Mimo, iż Danielle zalewała się łzami, postanowiła upewnić się, że znaleziony mruczek to rzeczywiście Lucky. Wystarczyło jedno przelotne spojrzenie do wnętrza worka, by kobieta zyskała pewność. Potrącony przez samochód kocurek miał łatki w identycznych miejscach.
Parze nie pozostało nic innego, jak wyprawić mu pochówek na tyłach ogrodu. W miejscu, gdzie złożono jego ciało, ustawiono kamień służący za nagrobek z napisem ‘RIP Lucky’.
To jednak nie koniec niespodzianek. Prawdziwy szok czekał Smithów dopiero następnego ranka, gdy około 10:30 Danielle otrzymała wiadomość z zamieszczonym filmem.
Zwierzak wrócił zza Tęczowego Mostu?
Mama trójki dzieci była akurat w pracy, gdy otrzymała wymowne nagranie ze swojego domu. Przedstawiało ono dobrze znanego czarno-białego kotka, przechodzącego przez frontowe drzwi jej domu i zajadającego się śniadaniem.
Jakim cudem mruczek znów pojawił się w swoim domu? Czyżby wrócił z zaświatów? A może sfingował swoją śmierć i pod osłoną nocy wydostał się z płytkiego grobu?

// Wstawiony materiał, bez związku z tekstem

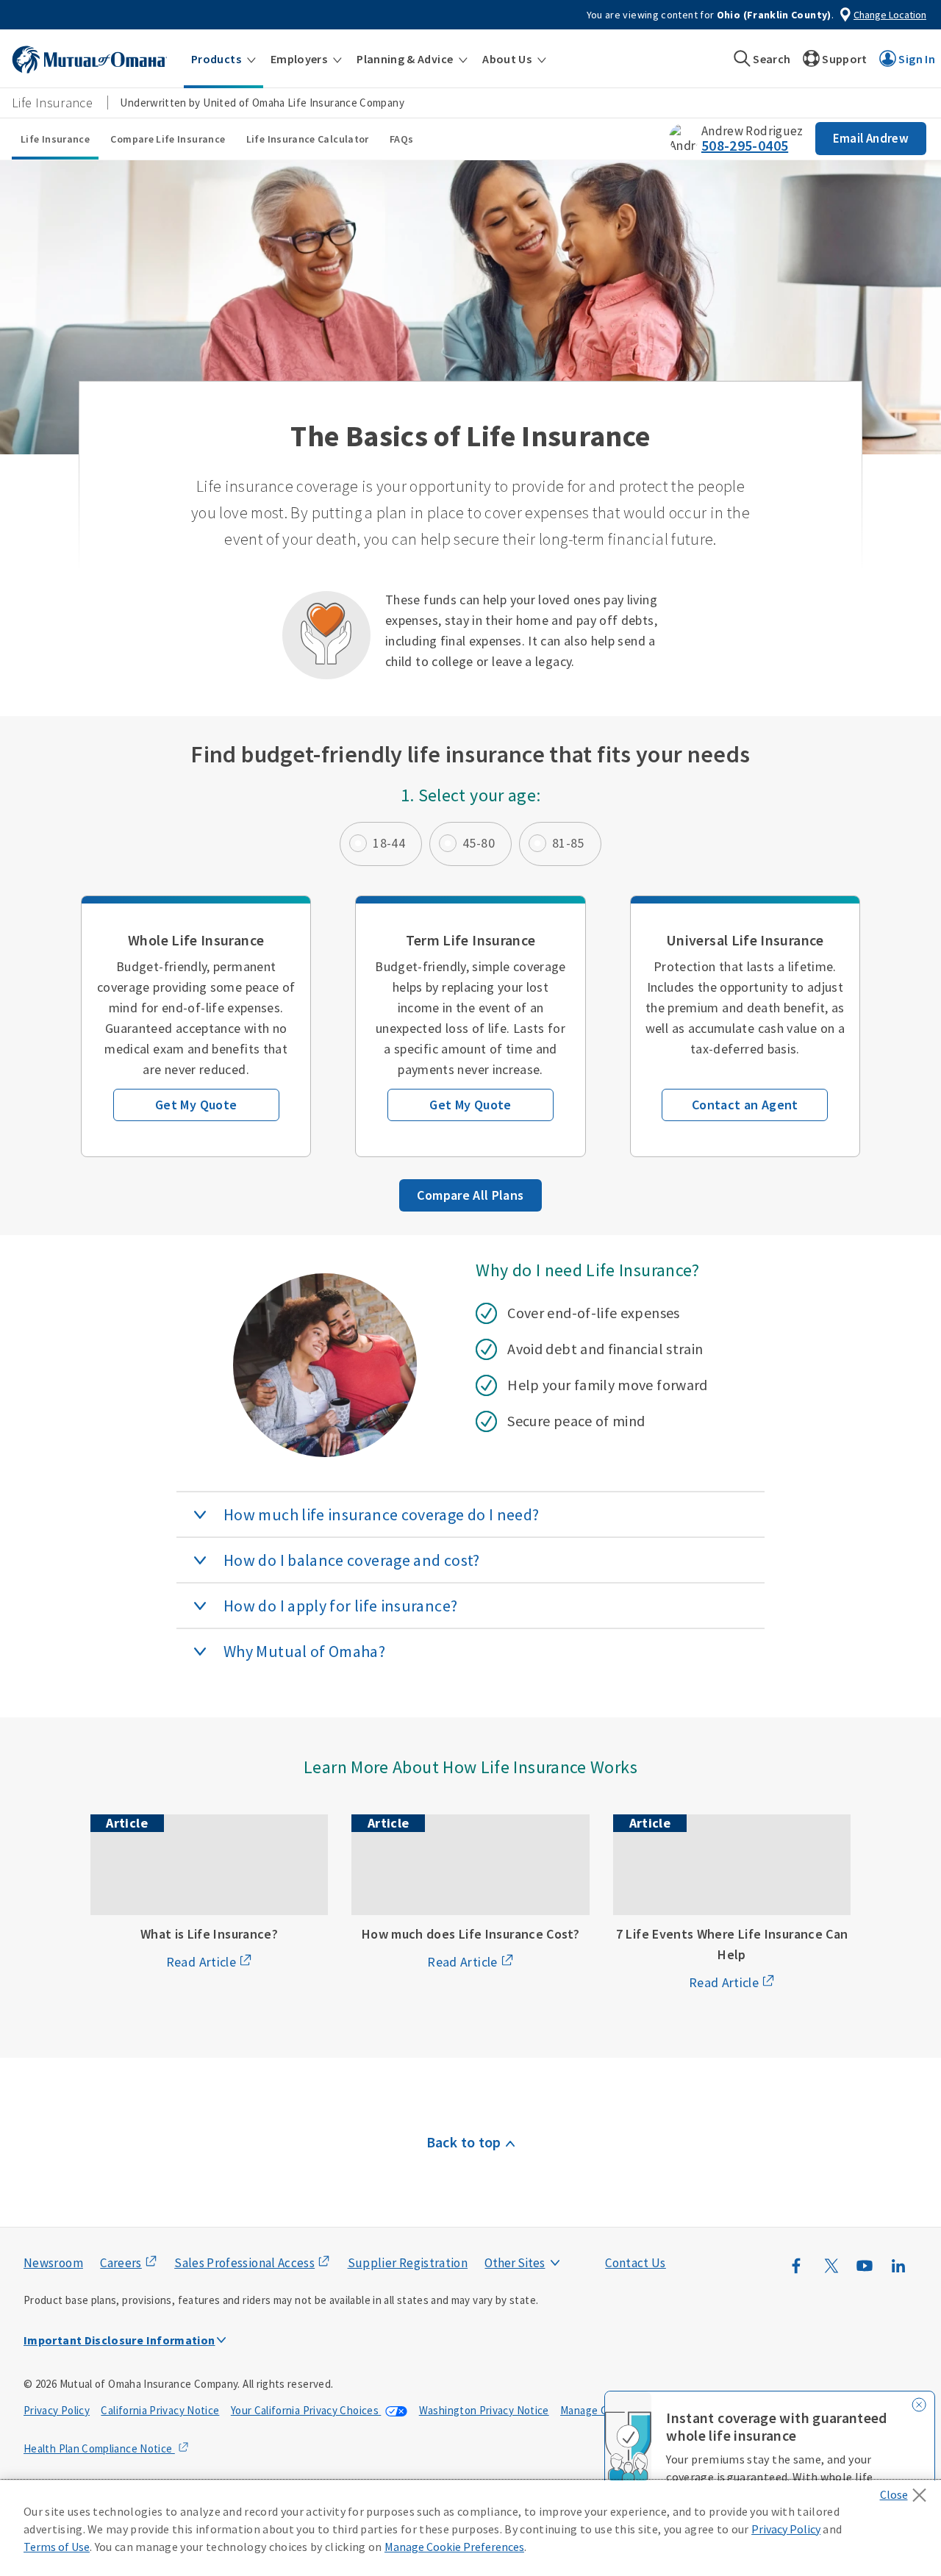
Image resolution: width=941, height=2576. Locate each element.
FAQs (401, 139)
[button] (223, 58)
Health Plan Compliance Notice (99, 2448)
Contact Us (635, 2263)
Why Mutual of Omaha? (304, 1651)
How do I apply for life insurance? (340, 1605)
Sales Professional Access (244, 2263)
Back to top (463, 2142)
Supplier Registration (408, 2263)
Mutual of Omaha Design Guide (549, 2233)
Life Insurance (55, 139)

Wnioski nasunęły się same - Lucky od początku był cały i zdrowy, natomiast w ich ogrodzie spoczął zupełnie obcy zwierzak!

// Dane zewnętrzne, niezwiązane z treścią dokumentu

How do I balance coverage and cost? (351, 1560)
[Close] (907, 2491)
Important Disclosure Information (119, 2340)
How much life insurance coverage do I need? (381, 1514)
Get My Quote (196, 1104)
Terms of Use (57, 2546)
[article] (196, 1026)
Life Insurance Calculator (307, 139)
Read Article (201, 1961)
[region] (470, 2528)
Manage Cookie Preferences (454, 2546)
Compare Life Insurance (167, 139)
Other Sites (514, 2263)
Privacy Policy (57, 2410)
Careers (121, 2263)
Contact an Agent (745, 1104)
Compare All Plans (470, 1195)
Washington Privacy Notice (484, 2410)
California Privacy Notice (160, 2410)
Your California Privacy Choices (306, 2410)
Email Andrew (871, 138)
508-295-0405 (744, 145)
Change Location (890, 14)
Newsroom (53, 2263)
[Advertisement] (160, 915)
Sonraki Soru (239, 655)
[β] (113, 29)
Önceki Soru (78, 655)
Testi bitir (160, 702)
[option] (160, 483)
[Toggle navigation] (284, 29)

Chociaż Danielle odetchnęła z ulgą, nie zapomniała o osobie, która tak, jak niedawno ona sama, musi bardzo martwić się o swojego podopiecznego. Na szczęście udało jej się znaleźć prawdziwego właściciela zmarłego kota, którego omyłkowo wzięto za Lucky'ego. - Wiem, że to brzmi dziwnie, ale zapytałam ją, czy chce, żebyśmy go wykopali, żeby mogła go pochować lub skremować. Powiedziała, że jeśli nam to nie przeszkadza, to lepiej byśmy go tam pozostawili - relacjonuje Danielle Smith w rozmowie z "New York Post".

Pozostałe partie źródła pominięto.